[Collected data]
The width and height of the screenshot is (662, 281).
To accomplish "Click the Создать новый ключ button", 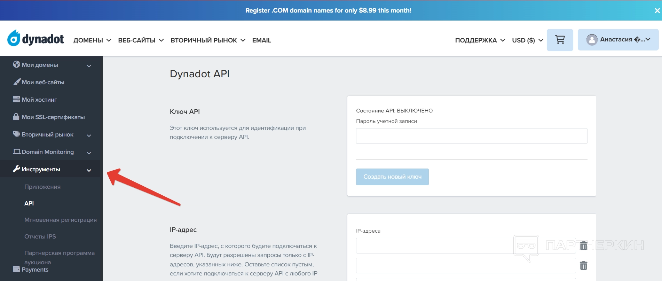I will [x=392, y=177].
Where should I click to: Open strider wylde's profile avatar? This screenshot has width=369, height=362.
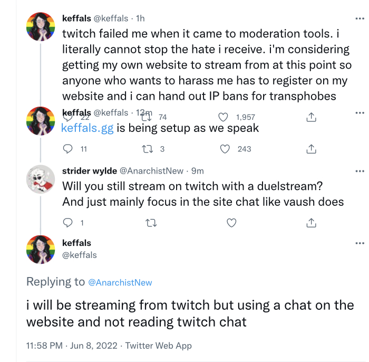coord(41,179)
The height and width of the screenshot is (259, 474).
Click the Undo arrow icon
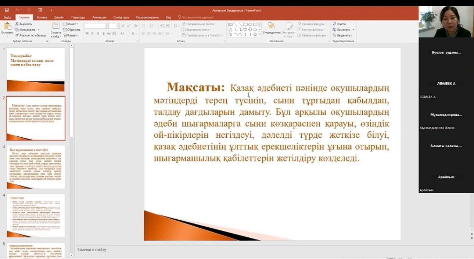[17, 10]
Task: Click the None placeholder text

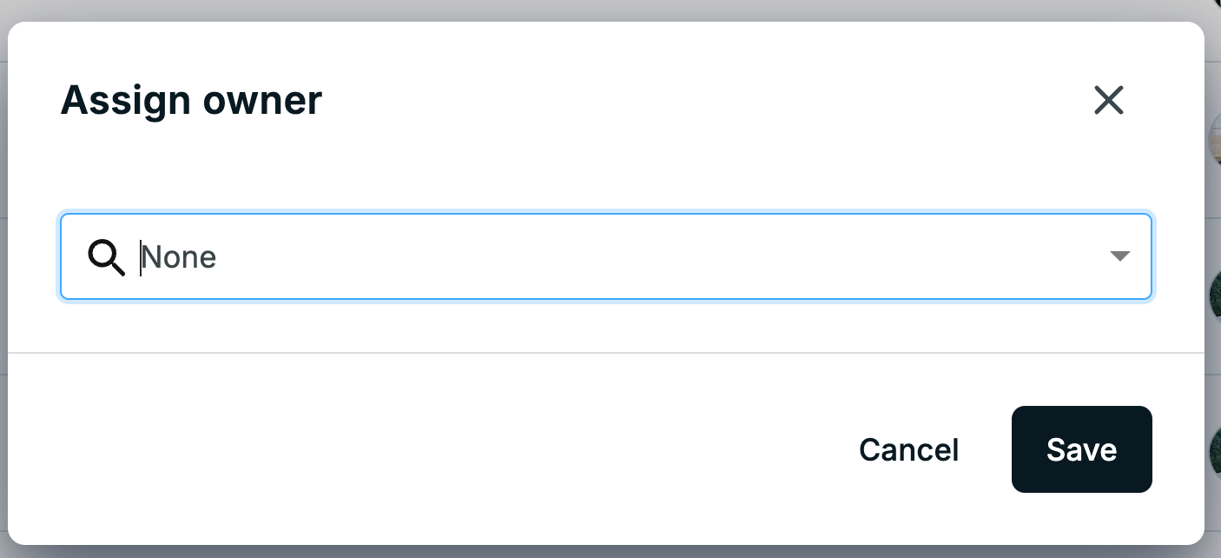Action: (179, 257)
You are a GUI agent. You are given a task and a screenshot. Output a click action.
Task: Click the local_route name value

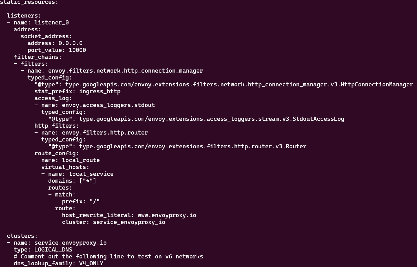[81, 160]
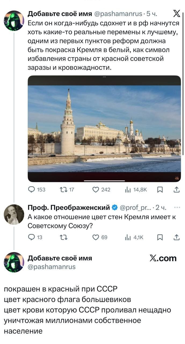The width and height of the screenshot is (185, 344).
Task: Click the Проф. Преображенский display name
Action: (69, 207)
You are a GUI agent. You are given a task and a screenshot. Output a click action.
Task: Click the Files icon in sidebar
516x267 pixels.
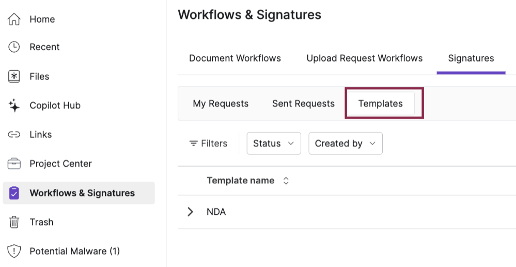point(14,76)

...

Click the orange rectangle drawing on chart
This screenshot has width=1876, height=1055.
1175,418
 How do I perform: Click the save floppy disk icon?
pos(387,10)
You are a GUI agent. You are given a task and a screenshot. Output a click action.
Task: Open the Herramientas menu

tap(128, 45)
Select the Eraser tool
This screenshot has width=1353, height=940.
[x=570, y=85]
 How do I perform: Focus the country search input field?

==

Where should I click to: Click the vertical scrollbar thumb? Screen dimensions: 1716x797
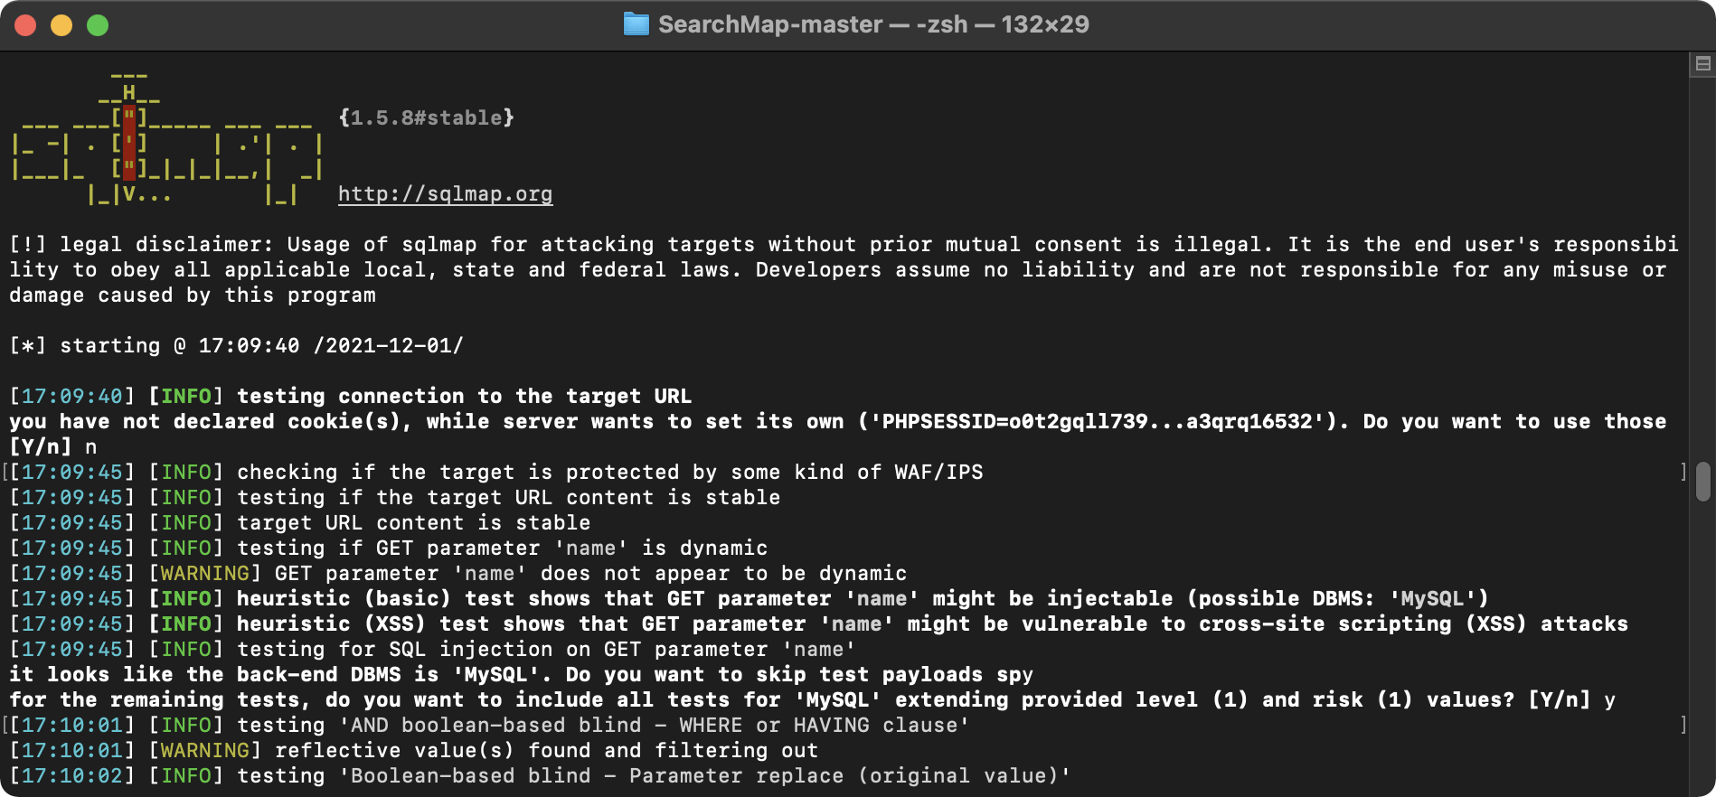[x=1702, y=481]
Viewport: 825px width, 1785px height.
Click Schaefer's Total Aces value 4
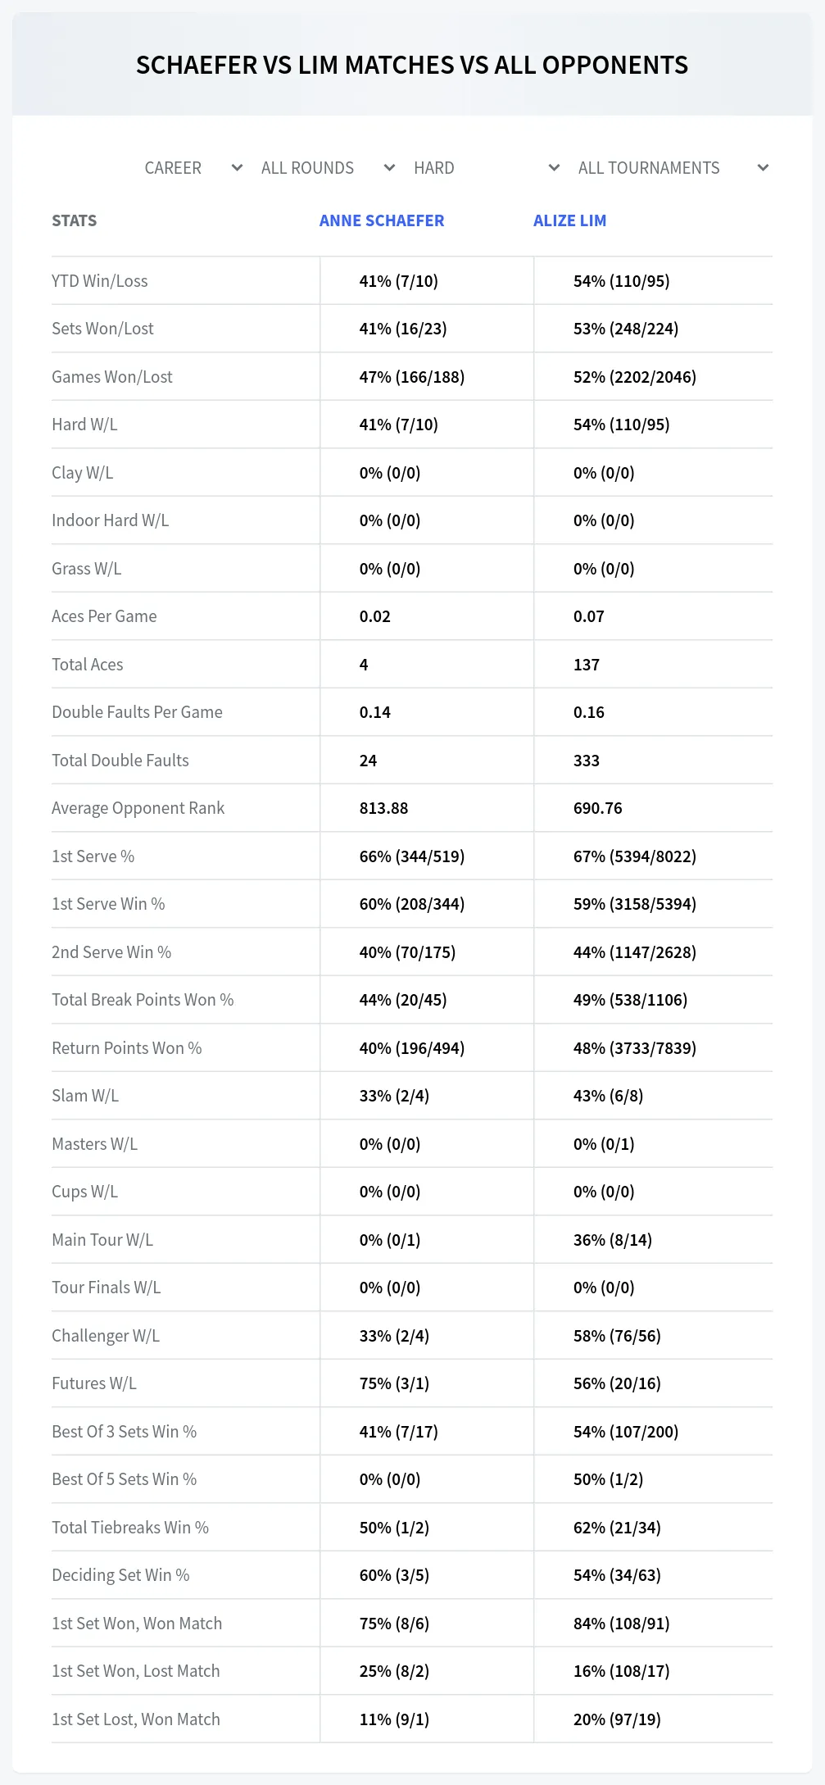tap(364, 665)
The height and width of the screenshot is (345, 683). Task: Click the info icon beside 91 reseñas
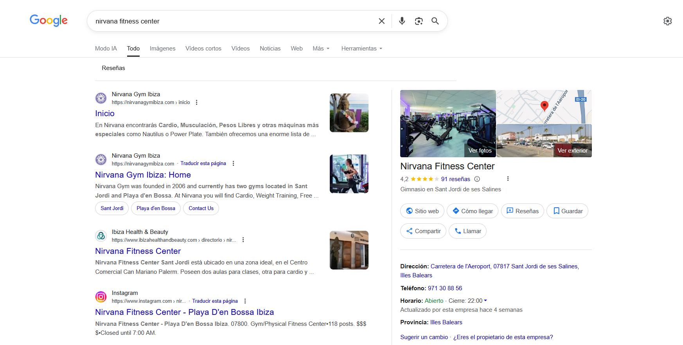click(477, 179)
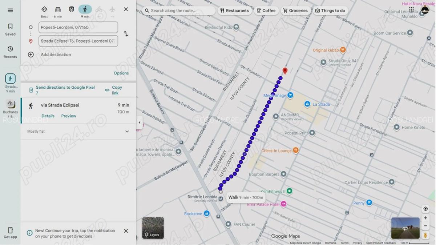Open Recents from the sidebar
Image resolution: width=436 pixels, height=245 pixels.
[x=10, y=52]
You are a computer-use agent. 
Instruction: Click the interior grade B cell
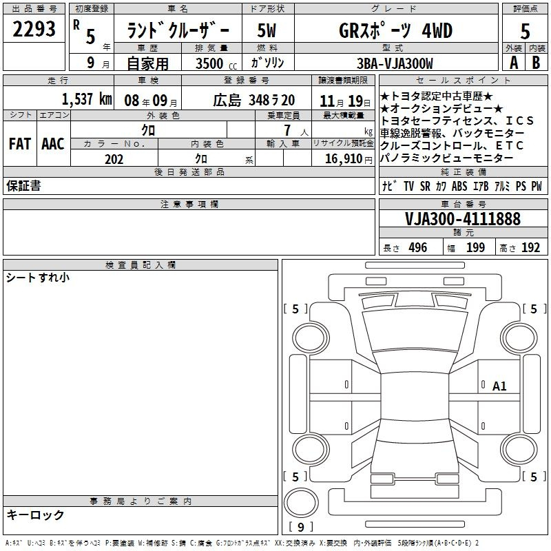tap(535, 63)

- _Task to complete_
When you reach the line containing "Task: Click the None placeholder text" in the entries above, begin restating word for word, and stop once the line containing "Task: Click the Files icon in sidebar" has been given. Omit the pictures.

- _Response to the task_
Task: Click the None placeholder text

Action: (179, 257)
You are a GUI agent. You are given a task and a screenshot. Output a click action.
Task: Click the local_route name value

[81, 160]
The width and height of the screenshot is (185, 344).
Task: Click the Проф. Преображенский display name
Action: (69, 207)
You are a GUI agent. You are given a task and a screenshot. Output a click action.
Task: Click the Files icon in sidebar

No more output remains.